Aβ monomers aggregate into various types of assemblies, including oligomers, protofibrils, and amyloid fibrils. In their aggregated form, these peptides are able to induce neurotoxicity. In particular, amyloid fibrils are larger and insoluble, and they can further assemble into amyloid plaques, while amyloid oligomers are soluble and may spread throughout the brain. As defined 80 years ago, the amyloid fibrils must display the ‘cross-β’ diffraction pattern caused by the cross-β-sheet motif when irradiated with X-rays. The motif is composed of tightly interacting intermolecular β-sheets, and each β-sheet comprises thousands of identical copies of the same β-strand that stack through hydrogen bonding. Although the pathological properties of amyloid load and propagation remain unknown, the association of amyloid fibrils with Alzheimer-type pathology is strong.

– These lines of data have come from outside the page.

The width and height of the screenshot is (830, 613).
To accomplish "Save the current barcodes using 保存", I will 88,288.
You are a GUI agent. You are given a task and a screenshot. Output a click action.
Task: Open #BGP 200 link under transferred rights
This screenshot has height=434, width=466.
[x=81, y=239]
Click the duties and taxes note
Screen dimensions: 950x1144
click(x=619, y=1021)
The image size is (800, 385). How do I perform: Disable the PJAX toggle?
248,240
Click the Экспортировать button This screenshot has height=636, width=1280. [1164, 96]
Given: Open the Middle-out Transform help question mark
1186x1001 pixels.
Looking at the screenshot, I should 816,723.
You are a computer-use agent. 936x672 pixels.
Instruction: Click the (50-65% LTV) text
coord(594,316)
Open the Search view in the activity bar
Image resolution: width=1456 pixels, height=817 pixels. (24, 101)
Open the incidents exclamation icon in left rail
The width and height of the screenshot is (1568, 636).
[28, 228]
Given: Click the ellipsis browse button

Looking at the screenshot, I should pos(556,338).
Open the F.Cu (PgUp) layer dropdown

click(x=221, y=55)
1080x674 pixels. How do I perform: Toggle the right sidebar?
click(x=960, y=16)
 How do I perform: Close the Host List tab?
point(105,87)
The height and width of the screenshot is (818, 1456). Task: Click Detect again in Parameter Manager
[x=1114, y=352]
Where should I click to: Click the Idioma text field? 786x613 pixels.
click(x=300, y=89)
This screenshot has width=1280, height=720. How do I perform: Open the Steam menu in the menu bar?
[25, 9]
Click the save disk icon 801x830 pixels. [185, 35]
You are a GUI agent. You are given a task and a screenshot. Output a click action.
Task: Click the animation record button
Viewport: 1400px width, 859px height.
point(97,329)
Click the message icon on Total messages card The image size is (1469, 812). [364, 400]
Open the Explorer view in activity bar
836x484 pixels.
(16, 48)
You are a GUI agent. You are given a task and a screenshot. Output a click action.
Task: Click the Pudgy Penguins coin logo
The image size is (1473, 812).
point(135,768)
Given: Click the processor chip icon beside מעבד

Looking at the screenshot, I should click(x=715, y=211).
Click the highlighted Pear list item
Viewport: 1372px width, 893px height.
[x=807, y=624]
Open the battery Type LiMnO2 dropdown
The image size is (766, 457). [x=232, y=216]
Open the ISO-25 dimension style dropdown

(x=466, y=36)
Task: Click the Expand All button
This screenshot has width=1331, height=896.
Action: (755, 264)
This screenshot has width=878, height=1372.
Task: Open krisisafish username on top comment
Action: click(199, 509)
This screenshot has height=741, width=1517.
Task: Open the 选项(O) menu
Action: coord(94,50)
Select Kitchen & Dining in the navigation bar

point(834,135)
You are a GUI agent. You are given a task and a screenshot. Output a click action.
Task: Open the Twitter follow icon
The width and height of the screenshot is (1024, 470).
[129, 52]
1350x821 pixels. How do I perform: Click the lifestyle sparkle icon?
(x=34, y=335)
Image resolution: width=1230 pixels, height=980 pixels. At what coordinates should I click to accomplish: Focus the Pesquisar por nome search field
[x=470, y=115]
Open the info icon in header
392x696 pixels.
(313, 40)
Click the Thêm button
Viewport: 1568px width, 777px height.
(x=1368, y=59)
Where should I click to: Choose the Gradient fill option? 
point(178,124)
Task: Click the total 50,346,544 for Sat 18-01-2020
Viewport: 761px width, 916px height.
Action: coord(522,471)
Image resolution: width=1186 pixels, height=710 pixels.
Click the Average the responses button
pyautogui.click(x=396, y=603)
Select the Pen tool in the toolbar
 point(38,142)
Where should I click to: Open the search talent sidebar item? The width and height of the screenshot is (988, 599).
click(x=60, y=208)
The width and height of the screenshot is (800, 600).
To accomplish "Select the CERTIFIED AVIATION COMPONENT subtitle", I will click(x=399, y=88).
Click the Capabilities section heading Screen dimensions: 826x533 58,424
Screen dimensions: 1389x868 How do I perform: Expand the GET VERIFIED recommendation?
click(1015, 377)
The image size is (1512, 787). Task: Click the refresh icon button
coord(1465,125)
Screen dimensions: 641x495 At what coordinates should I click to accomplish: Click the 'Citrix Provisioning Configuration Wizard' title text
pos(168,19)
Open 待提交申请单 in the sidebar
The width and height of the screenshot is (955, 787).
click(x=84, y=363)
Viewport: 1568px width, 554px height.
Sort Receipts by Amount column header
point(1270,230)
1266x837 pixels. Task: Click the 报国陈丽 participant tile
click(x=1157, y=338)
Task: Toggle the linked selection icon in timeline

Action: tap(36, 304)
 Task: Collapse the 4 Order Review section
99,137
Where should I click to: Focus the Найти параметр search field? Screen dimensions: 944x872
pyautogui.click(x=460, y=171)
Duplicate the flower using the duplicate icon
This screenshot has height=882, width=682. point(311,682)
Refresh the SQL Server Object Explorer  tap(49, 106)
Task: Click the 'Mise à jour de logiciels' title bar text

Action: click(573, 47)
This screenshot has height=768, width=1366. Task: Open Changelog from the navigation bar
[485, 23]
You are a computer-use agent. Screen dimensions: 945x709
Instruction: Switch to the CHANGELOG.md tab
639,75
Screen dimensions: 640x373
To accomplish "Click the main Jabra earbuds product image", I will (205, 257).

The production of Aβ is normally counterbalanced by several processes, including proteolytic degradation, cell-mediated clearance, active transport out of the brain, and deposition into insoluble aggregates [2]. Several evidences suggest that proteolytic degradation is a particularly important determinant of cerebral Aβ levels and, by extension, of Aβ-associated pathology [3]. In addition to degradation, Aβ released into the extracellular space can be transported between different compartments, such as from the brain to the blood or from the blood to the brain, and can also be cleared by chaperones, such as apolipoprotein E (ApoE), which can affect Aβ metabolism after it is released by cells and influence Aβ aggregation, clearance, and transport. The carrier- and receptor-mediated transport of Aβ across the blood-brain barrier (BBB) regulates brain Aβ levels. The concentration of soluble Aβ in the central nervous system (CNS), which is central to the formation of neurotoxic oligomeric Aβ species and vascular aggregated forms of Aβ, is critically influenced by Aβ transport exchange across the BBB.

Alzheimer’s disease (AD) is the most common neurodegenerative disorder, and its devastating neuropathology is tightly linked to the cortical deposition of fibrillar Aβ plaques. The major component of these deposits is Aβ_1–42 [4]. However, because of the weak correlation between plaque load and AD pathology, more recent findings indicate that Aβ dimers, small diffusible Aβ oligomers, are highly toxic and more strictly associated with memory dysfunction in the early stage of AD [5]. Although the toxic oligomers are enriched in β-sheet content, they are in a distinct conformation from amyloid fibrils. In vitro, Aβ has been described in many states including a membrane-bound monomer, a dimer, small oligomers, worm-like fibrils, ring-like oligomers, protofibrils, and dozens of polymorphic mature fibrils [5]. Although each of these various structural entities appear to be toxic, it remains unclear which of them plays the major role in AD pathophysiology and by which mechanism of toxicity. Moreover, the relationship between oligomers and fibrils still remains to be established.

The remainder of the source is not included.